Fixed mortgage rates rose again last week, and the Bank of Canada (BoC) is expected to hike its policy rate by another 0.25% when it meets this Wednesday.
Mortgage rates have reached their highest levels in more than twenty years.
I know. Ouch.
If you’re in the market for a mortgage today, I am writing this post to help you navigate through today’s difficult environment.
First, a disclaimer.
If I knew with certainty where interest rates were going, you wouldn’t be reading this post because I would already be retired and sipping Mai Tais in the South Pacific. But here we are, and with my fallibility conceded, this is my hand-on-heart best guess on the optimal way forward for anyone who needs a mortgage today.
The recent spike in mortgage rates has been epic, but I maintain my belief that the faster they rise, the faster they will fall.
We now have record high levels of household and government debt, and the size of that debt will ultimately magnify the impact of sharply increased borrowing costs, even if we’re not seeing it yet. For now, it feels as though we have arrived at that moment in the old Road Runner cartoons where Wile E. Coyote has run over the edge of a cliff but is temporarily suspended in mid-air with his legs still spinning.
Our economy and our headline economic data are being temporarily held aloft by three primary factors:
- Pandemic savings which have enabled Canadian consumers to absorb higher costs without having to reduce their spending.
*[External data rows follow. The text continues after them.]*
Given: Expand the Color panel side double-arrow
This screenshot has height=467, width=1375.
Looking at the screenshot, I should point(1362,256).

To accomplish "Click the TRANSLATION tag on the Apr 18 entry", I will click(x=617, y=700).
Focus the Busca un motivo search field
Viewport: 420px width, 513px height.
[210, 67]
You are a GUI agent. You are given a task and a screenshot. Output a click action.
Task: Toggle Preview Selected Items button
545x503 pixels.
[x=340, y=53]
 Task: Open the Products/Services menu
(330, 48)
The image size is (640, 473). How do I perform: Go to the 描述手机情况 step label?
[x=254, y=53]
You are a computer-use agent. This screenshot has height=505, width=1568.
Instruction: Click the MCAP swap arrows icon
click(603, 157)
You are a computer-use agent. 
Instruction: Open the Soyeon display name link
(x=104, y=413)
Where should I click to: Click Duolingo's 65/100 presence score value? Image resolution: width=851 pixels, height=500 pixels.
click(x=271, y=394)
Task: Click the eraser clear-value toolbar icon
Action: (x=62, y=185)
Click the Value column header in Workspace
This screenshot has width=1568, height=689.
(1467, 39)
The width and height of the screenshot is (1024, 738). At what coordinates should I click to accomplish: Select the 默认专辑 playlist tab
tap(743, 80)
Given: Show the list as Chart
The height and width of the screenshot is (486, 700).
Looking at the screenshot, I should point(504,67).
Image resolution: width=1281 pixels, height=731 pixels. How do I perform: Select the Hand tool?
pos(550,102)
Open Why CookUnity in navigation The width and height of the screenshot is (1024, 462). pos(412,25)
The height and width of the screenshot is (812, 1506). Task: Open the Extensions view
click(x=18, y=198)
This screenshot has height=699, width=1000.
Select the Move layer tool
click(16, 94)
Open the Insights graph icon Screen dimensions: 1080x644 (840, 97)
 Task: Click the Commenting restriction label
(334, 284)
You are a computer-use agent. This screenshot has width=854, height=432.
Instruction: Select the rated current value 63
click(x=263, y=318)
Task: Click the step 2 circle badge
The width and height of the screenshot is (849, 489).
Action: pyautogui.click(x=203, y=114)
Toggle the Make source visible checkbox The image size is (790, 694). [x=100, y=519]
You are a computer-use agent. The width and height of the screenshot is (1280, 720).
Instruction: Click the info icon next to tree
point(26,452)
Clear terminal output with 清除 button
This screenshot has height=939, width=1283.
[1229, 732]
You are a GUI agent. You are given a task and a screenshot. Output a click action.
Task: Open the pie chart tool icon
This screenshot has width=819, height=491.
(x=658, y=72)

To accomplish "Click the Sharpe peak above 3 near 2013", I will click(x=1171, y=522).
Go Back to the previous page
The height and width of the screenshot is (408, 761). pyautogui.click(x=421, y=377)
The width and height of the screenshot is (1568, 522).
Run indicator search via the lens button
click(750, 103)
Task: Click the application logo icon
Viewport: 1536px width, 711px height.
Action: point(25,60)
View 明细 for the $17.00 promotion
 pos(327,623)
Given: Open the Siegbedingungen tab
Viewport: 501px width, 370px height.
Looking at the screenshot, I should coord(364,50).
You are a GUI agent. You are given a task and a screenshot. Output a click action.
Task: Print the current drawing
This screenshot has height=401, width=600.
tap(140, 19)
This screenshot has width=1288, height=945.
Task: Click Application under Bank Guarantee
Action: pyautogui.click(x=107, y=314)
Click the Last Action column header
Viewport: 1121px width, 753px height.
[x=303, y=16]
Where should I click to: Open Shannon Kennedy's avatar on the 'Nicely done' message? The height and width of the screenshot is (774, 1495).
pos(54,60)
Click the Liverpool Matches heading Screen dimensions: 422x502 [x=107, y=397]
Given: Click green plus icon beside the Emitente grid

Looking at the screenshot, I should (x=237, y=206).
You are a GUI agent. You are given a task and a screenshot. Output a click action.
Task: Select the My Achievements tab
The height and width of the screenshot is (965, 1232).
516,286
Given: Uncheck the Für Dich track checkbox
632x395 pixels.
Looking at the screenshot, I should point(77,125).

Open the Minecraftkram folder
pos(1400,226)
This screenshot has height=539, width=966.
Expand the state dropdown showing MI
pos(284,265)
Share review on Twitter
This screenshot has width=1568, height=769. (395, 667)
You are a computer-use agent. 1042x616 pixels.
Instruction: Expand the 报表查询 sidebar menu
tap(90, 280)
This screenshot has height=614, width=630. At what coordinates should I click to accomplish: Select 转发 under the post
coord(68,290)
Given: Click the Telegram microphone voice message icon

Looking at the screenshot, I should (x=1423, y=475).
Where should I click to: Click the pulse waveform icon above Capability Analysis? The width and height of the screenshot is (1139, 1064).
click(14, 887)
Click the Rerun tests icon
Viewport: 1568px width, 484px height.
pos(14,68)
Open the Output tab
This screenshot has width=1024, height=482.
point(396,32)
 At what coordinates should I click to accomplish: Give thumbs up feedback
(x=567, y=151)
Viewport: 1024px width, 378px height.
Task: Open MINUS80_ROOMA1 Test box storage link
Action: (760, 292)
- Record levels of immigration which are boosting our national headline results.
- Variable-rate mortgages which extend mortgage amortization periods rather than increase monthly payments.
Just as in the cartoon, the timing of our inevitable drop has been delayed, but the outcome cannot be in doubt. Our pandemic savings are diminishing, immigration can’t paper over our falling productivity forever, and our variable-rate mortgages must renew every five years.
Until recently I have recommended three-year fixed rates as the safe, middle-of-the-fairway pick.
Three-year fixed rates were about 0.25% higher than five-year fixed rates, but I think that small premium was worth paying to reduce the risk of paying above-market rates in the latter stages of your term.
Two-year fixed-rate premiums had much higher premiums, which were about another 0.75% above three-year fixed rates. The shorter the term, the greater the risk that you would need to renew before rates have dropped significantly.
But our backdrop has shifted now, and that changes my assessment in two ways.
For starters, the gap between three-year fixed rates and shorter-term options has narrowed. For example, many lenders now offer two-year fixed rates that are only 0.40% above their three-year fixed-rate offerings. Therefore going shorter now costs significantly less than it did not long ago.
At the same time, if I’m right that the higher rates go now the faster they will fall on the other side, each rate rise hastens the arrival of that eventual reversal.
Important sidenote: I assume, as most observers do, that higher rates will push our economy into recession, and that our rates will fall when that happens, just as they have in every other modern recession. But if our economy slows and inflation stays high (a scenario called stagflation), rate cuts would be far less likely.
Now that I have bestowed some newfound love on two-year fixed rates, let me close with my take on what the BoC will do when it meets this Wednesday.
I’m betting on a 0.25% hike.
That belief is underpinned by a quick look back at the four key factors the Bank said at its June meeting that it would be monitoring to determine whether additional hikes will be needed.
- Excess demand – Our annualized Consumer Price Index (CPI) has dropped from 5.1% to 4.3% since the BoC’s last meeting. But note that this has only happened on an annualized basis. The CPI rose sharply on a month-over-month basis in both May and June, and the core inflation measures that the BoC watches closely have either ticked up or barely moved lower. Meanwhile, our latest retail spending data came in higher than expected, as did our most recent GDP estimate for May.
- Inflation Expectations – Consumer and business inflation expectations have come down a little, but they are still well above the BoC’s target rate of 2% when looking one, two and five years ahead.
- Wage Growth – Average year-over-year wage growth dropped from 5.1% in May to 4.2% in June, but that number was likely skewed by the fact that most of last month’s hires were younger workers who tend towards lower-paying jobs. Wage growth is probably still way too high for the BoC’s liking.
- Corporate Pricing Behaviour – In the Q2 2023 Business Outlook Survey, released on June 30, the BoC noted that “some firms are planning to make larger and more frequent price increases than usual in the coming year … because they have not yet finished passing through the cost increases they experienced during the pandemic.”
Investors now expect another rate hike over the near term, so the door is open for the BoC to hike without unduly upsetting financial markets.
Our recent string of economic data will likely compel them to do it.The Bottom Line: Government of Canada (GoC) bond yields surged higher again last week, and the five-year GoC bond yield has now broken above 4%.
Lenders raised their fixed rates again last week. Over the near term, borrowers should expect them to continue to play catch up with the bond yields they are priced on.
Five-year variable-rate discounts were unchanged last week. I think variable-rate borrowers should expect the BoC to hike by another 0.25% this Wednesday and the bond market is now close to pricing in one additional quarter-point increase before the year is out.
Speaking of Mai Tais, I could use one about now.